The consensus seems to be that physical replication has won the battle, but synthetics still have a place because investors are demanding exposures in ETF structures that cannot be delivered through physical replication alone – for example, commodity exposures.
MiFID II delay
Not all regulatory guidelines are yet in place. A source of potential concern is the European Commission’s recent decision to delay implementing the Markets in Financial Instruments Directive (MiFID II) by a further year (from 2017) to allow regulators to make the necessary changes to their systems. The directive will now apply from 3 January 2018.
This means a delay in the arrival of the consolidated tape, an electronic system that reports the latest price and volume data on sales of exchange-listed stocks and which is intended to provide transparency on pricing, liquidity and market depth, thereby helping develop the ETF market. It will cover all trades executed on trading venues as defined by MiFID, but this currently does not include over-the-counter (OTC) trades.

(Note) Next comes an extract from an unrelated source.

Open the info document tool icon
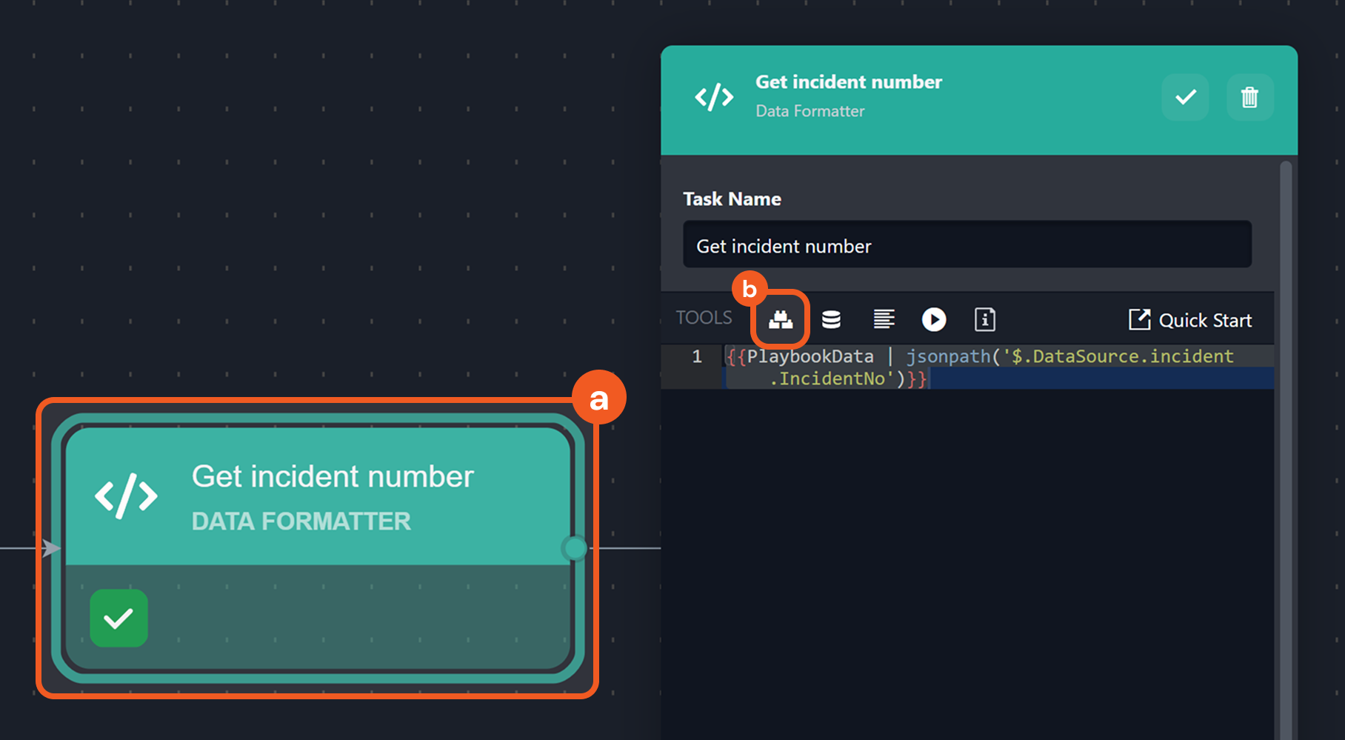Screen dimensions: 1345x740 [x=984, y=319]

Stephen Fisher, managing director, government relations and public policy at BlackRock, says: “Trading venues are fragmented across Europe, with approximately 70% trading on the OTC market. So it is important that the end-investor has a consolidated view of different prices, because only then do you get a view of liquidity. We think it will make a positive difference to ETFs, and lead to more ETFs trading on exchanges as opposed to OTC.”

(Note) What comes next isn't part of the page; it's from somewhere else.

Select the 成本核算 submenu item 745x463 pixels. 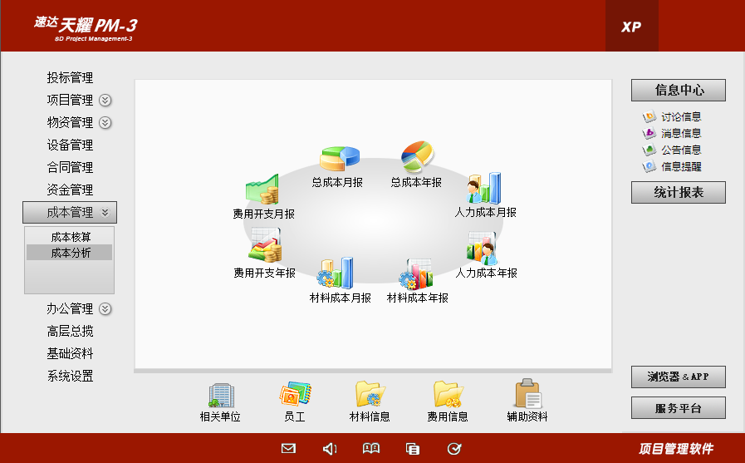tap(71, 237)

He adds: “We would have liked it to come in even sooner than 2017. However, MiFID is extremely complex and any delay which results in better legislation and better calibration, especially in fixed income and derivatives, is worth the wait.”
BlackRock expects the European Commission to put the pan-European tape in place in 2020 if a market-based solution does not emerge in the intervening period.

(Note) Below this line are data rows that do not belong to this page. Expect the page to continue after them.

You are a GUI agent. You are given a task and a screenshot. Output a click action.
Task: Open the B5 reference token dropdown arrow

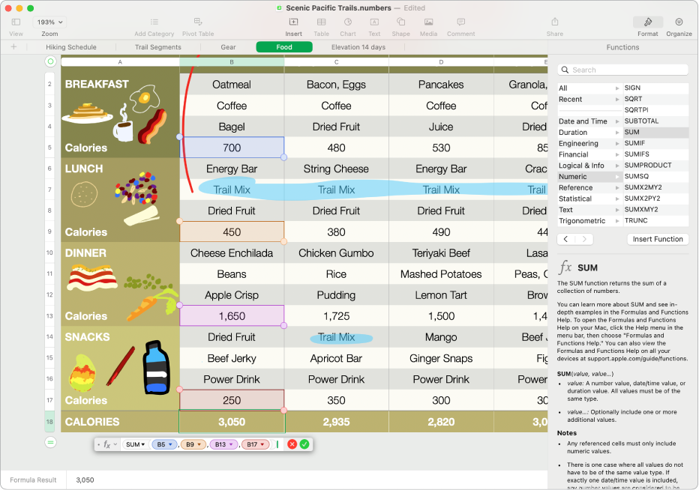coord(170,444)
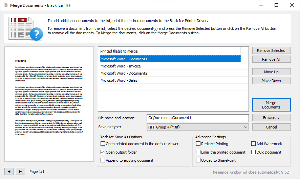This screenshot has height=179, width=300.
Task: Click Browse to choose file location
Action: [x=271, y=118]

Source’s Blumberg says: “As an ETF issuer, we have a lot of interest in fair and transparent ETF trading. We think that the transparency and reporting of trades will lead to a true picture of liquidity. So we are looking forward to seeing MiFID II being implemented.” He adds that Source is already encouraging investors to place trades on an exchange and is talking to brokers and market makers in order to encourage them to report OTC trades.
Once an ETF has been traded, a further issue is that of settlement. The fragmented nature of European financial markets means that many of the ETFs listed across multiple exchanges in Europe must be settled in the respective central securities depository (CSD) of the trading venue where the trade is executed. This makes them more expensive to trade than their US counterparts.
Blumberg says: “Fragmentation in Europe led to the fact that we have different settlement regimes, and there is clearly potential for improvement. In the short term, this might mean an international settlement standard, and, in the longer term, blockchain.”
To simplify trading and cut costs, BlackRock, Euroclear and Clearstream set up an international issuance and settlement structure last year. “A large portion of the cost of transactions in ETFs is incurred after the trade has been executed,” says Fisher. “European legislation is not going to fix the problem any time soon but ETFs that are issued from and settle into a single international CSD will ultimately avoid the majority of the associated settlement costs.”